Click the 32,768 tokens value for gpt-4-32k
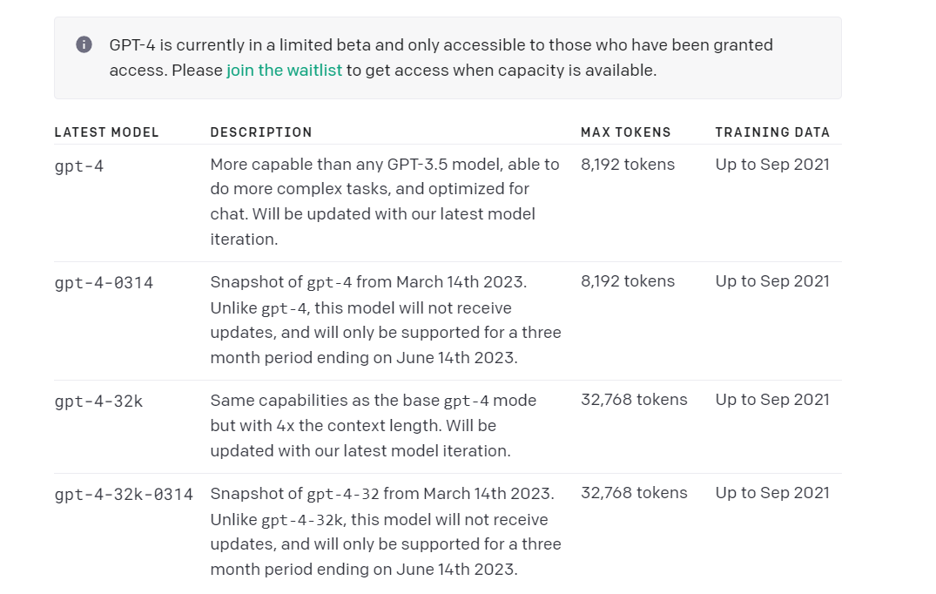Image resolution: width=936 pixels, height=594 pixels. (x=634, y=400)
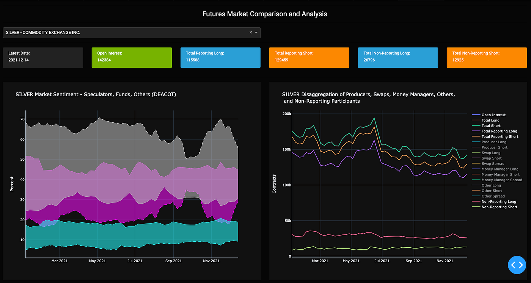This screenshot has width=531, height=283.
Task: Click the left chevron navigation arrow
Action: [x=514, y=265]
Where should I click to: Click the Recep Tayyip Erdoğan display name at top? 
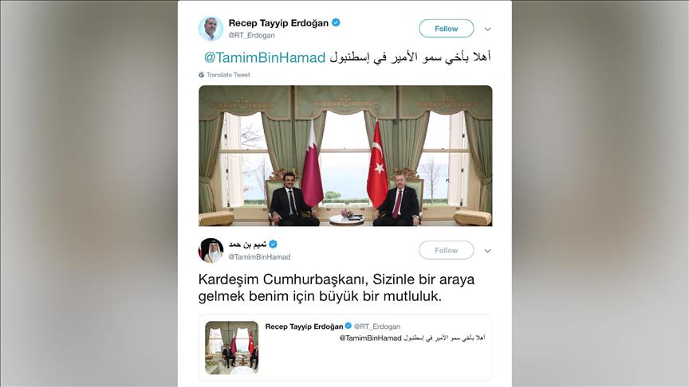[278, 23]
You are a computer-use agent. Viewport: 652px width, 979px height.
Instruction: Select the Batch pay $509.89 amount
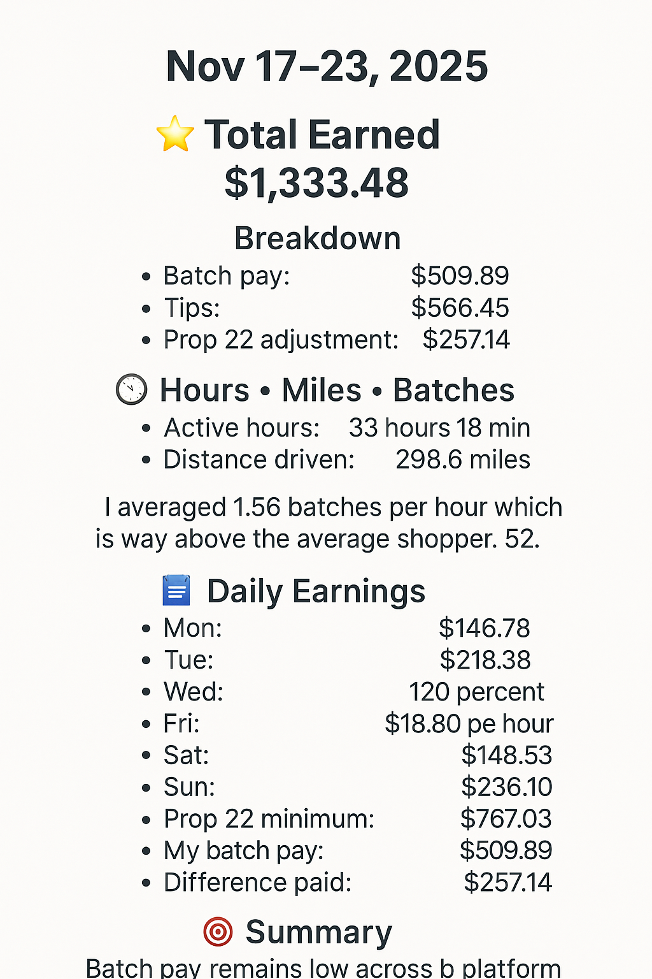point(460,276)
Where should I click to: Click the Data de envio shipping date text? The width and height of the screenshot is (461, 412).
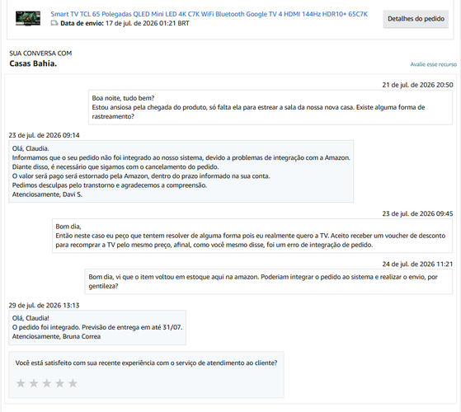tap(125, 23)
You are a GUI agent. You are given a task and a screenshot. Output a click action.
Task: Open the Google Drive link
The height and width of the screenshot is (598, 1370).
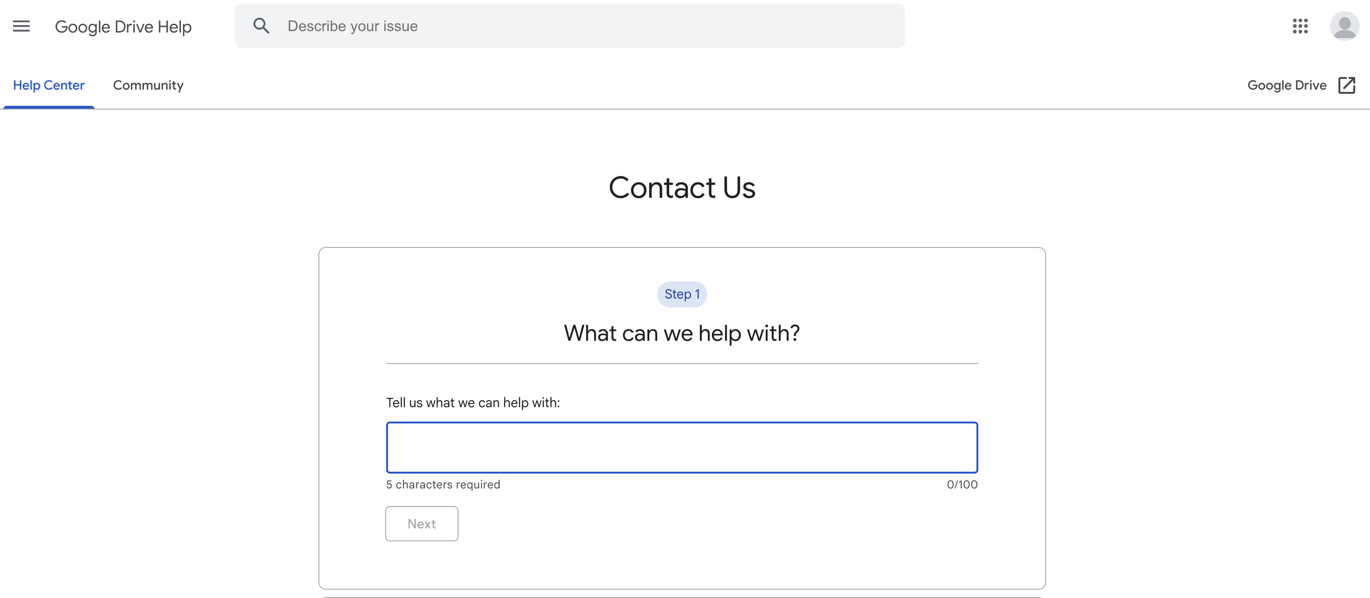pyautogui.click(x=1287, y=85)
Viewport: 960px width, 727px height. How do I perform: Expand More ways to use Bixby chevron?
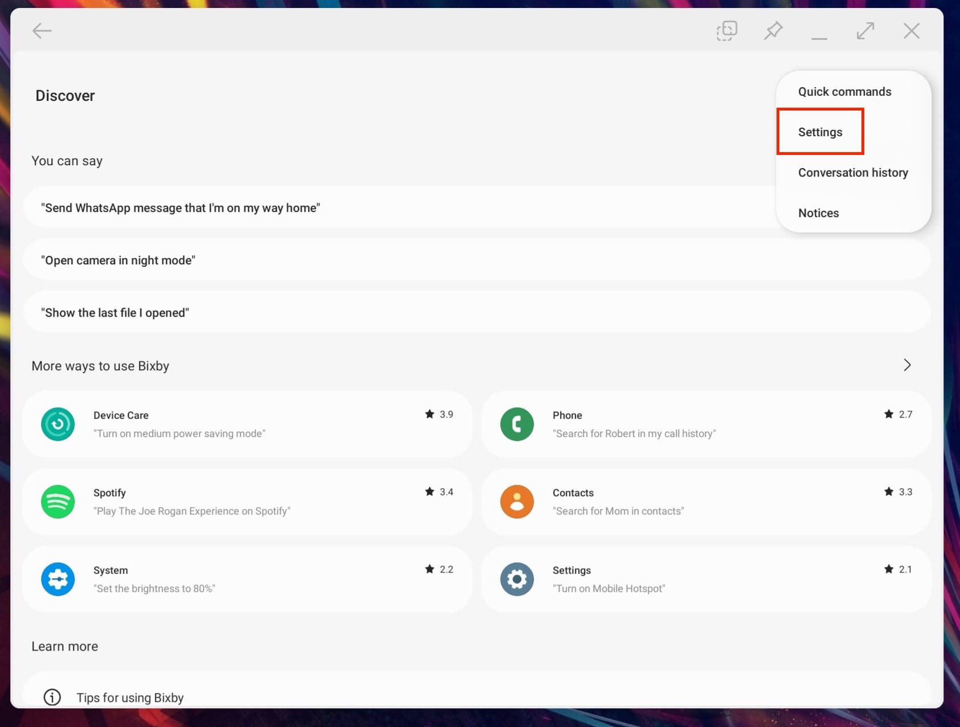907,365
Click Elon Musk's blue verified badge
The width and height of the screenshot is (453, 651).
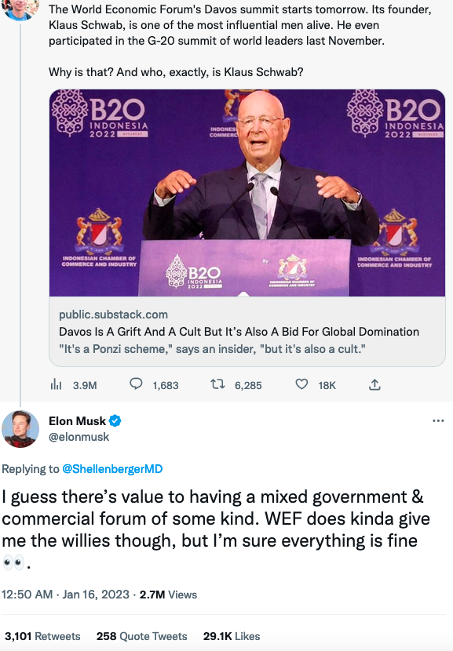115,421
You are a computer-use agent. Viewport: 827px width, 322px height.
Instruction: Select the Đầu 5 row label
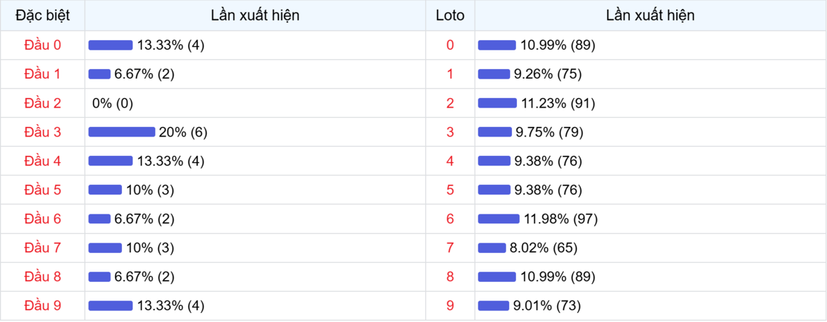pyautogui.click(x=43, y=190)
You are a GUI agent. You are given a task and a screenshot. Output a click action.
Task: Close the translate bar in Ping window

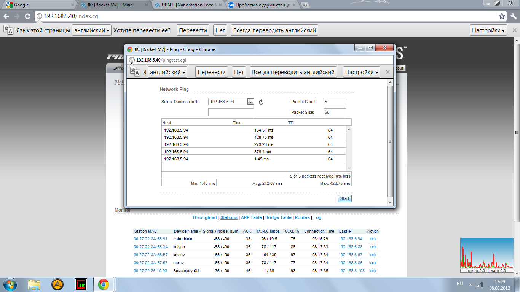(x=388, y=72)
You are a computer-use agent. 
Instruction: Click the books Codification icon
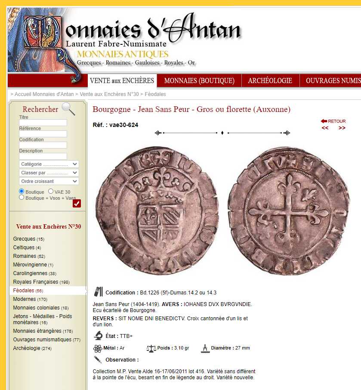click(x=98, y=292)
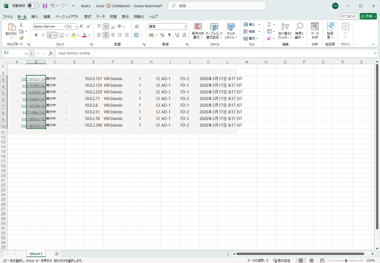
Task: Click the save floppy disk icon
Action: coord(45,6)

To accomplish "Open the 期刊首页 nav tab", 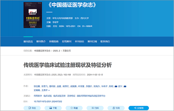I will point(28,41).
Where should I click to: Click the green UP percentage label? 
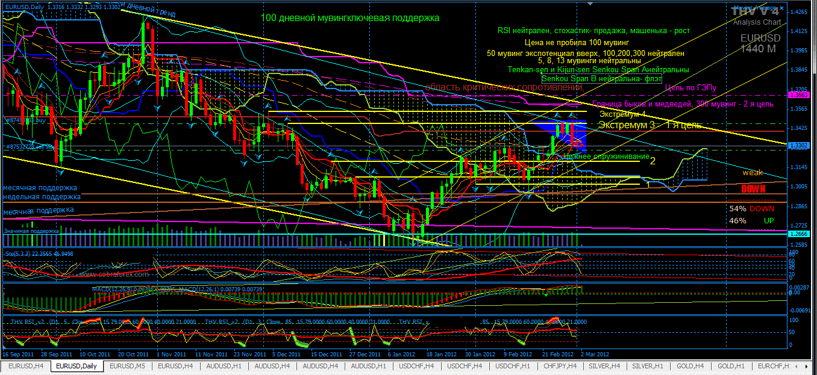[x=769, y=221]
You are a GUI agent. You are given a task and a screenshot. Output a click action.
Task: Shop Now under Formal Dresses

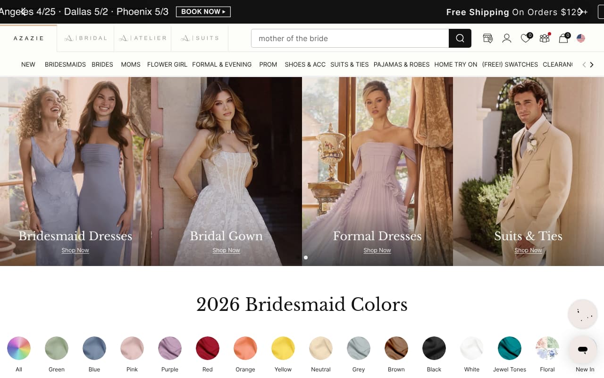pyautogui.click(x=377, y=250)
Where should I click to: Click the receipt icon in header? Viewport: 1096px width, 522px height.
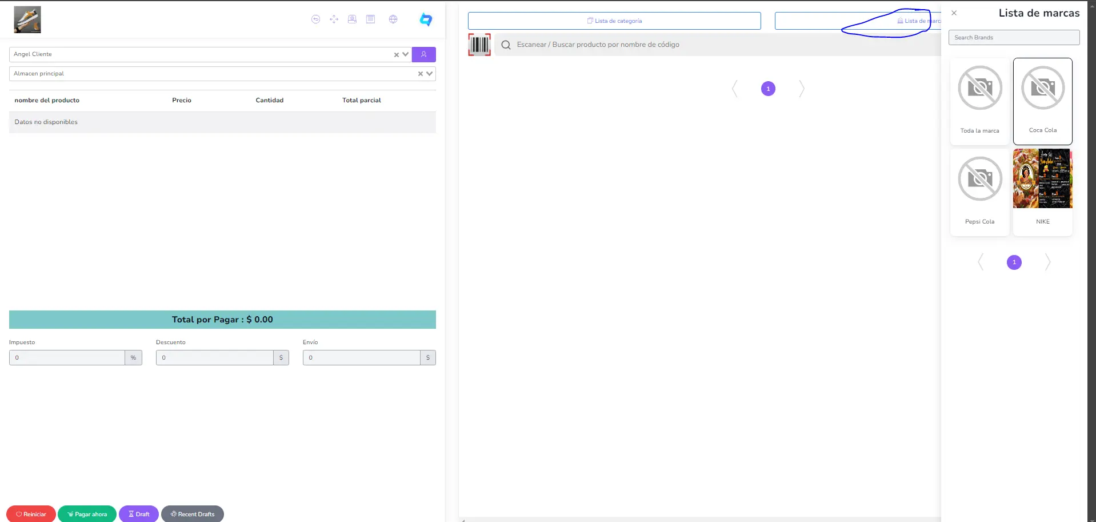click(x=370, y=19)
=-=-=-=-=
What are the lines above from the one with "Task: Open the Google Drive link" to the one with "Click Elon Musk's blue verified badge", both included? Reproduce them exactly, without pictures.

**Solution for this task**:
Task: Open the Google Drive link
The height and width of the screenshot is (598, 1370).
pyautogui.click(x=1287, y=85)
Viewport: 960px width, 727px height. How do I perform: Expand More ways to use Bixby chevron?
907,365
Click Elon Musk's blue verified badge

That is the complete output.